Den Versuch mit normalen Licht, also Youngs Versuch, wäre sicher interessant schrittweise durchzuführen.
Einzelne Kante, breiter Spalt schmaler Splalt usw.
Wie gesagt die Hauptursache ist ziemlich sicher Streuung an den Kanten, möglichweise aber auch noch ein weiterer Effekt.
Beugung wird man bei einer schrittweisen Vorgangsweise aber nicht finden.
Rudi Knoth hat geschrieben:Natürlich wird die Gruppengeschwindigkeit aus einem Signal, das durch Überlagerung mehrerer Sinuswellen entsteht. berechnet.
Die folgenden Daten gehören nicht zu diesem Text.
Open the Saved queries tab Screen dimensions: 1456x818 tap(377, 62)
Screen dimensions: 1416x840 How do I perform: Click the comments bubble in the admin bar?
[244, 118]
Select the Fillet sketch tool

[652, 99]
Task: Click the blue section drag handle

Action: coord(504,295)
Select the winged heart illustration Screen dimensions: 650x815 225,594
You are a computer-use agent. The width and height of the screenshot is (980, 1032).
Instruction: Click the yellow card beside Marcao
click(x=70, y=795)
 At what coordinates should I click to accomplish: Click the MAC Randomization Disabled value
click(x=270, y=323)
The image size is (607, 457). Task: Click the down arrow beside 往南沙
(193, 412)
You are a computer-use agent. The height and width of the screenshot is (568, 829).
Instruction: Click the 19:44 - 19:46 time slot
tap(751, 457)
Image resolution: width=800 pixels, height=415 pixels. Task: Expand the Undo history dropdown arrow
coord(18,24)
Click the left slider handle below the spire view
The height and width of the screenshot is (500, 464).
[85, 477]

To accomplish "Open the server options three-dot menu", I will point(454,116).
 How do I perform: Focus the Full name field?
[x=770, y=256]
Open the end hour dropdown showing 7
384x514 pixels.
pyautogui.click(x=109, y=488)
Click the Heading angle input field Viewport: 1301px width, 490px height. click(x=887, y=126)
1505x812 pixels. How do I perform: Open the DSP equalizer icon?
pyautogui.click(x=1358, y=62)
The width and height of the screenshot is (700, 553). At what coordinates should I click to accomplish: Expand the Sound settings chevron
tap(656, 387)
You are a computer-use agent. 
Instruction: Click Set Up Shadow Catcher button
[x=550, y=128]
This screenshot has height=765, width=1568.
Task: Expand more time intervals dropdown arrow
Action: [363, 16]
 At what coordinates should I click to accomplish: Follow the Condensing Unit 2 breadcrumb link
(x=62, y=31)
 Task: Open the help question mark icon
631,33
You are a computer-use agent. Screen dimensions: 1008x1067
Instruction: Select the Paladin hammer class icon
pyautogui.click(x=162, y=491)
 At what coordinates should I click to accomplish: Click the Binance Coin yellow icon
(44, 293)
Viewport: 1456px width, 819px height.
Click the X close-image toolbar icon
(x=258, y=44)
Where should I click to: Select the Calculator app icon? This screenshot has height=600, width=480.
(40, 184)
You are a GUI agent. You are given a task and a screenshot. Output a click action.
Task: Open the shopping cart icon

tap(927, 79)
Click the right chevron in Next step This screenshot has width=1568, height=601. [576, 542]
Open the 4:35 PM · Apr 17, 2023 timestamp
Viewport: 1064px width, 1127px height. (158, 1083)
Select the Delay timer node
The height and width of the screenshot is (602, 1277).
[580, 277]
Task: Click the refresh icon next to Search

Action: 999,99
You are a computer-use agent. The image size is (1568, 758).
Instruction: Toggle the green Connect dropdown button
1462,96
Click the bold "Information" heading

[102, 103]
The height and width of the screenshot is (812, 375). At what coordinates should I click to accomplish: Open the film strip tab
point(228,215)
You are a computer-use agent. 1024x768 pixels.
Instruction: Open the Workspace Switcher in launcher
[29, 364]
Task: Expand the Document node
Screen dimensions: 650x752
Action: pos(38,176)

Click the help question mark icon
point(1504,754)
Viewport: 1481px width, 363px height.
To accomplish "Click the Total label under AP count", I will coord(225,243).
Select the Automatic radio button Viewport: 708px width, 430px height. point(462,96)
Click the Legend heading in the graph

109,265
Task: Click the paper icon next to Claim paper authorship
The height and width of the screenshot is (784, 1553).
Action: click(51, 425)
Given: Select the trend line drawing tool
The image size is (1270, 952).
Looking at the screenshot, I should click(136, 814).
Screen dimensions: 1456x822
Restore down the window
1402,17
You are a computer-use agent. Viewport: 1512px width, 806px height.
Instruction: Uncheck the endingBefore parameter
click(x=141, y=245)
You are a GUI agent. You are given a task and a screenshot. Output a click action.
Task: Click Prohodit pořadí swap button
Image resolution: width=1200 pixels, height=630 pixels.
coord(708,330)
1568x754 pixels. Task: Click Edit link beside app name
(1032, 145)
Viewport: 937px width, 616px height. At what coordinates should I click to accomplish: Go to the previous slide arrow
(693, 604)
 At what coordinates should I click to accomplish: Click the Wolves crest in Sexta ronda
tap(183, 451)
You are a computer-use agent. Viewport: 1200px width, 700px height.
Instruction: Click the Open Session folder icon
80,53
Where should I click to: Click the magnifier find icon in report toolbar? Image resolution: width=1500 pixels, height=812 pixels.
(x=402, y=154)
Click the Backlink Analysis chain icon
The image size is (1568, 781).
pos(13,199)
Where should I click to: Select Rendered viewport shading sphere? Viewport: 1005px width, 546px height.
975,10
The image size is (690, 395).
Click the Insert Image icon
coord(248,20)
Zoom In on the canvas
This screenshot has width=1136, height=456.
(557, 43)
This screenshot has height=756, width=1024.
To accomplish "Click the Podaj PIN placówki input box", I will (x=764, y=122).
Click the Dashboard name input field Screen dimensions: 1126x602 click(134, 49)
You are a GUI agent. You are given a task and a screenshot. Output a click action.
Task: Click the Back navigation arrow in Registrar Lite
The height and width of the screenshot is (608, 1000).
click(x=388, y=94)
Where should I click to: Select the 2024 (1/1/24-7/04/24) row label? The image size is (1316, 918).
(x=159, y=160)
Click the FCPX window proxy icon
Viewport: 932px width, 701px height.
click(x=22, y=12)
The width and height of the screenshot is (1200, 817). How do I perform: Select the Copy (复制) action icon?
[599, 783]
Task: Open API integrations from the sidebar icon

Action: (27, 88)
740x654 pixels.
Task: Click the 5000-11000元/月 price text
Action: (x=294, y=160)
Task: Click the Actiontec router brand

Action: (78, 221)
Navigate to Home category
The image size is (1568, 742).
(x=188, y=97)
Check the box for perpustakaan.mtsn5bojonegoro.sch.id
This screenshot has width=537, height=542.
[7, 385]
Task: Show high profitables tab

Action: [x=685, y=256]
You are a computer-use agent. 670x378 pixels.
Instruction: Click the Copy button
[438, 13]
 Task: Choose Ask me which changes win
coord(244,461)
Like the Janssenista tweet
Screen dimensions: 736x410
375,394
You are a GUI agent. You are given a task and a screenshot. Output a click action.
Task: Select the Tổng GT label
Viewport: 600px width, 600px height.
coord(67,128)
Trotzdem kann man bei einem fortschreitenden Signal von einer physikalischen Bewegung sprechen.
Wie gesagt den Eindruck einer Bewegung kann man auch mit Sinuskurven, die an der gleichen Stelle schwingen darstellen, wenn man mag, in die eine Richtung oder in die andere Richtung.
Wenn man ein solches Signal aussendet kann man den Eindrück gewinnen dass die Summenschwingung das eigentliche Signal überholt, oder zurück bleibt oder sogar in die Gegenrichtung läuft.
Man könnte das auch mit Flugzeugen simulieren die ein Blinklicht haben. Wenn man die Blinklicher in bestimmter Reihenfolge blinken läßt dann kann man den Eindruck eines Lichtsignals in beide Richtungen, mit beliebiger Geschwindigkeit, erzeugen.
Mit einer physikalischen Geschwindigkeit hat das nichts zu tun.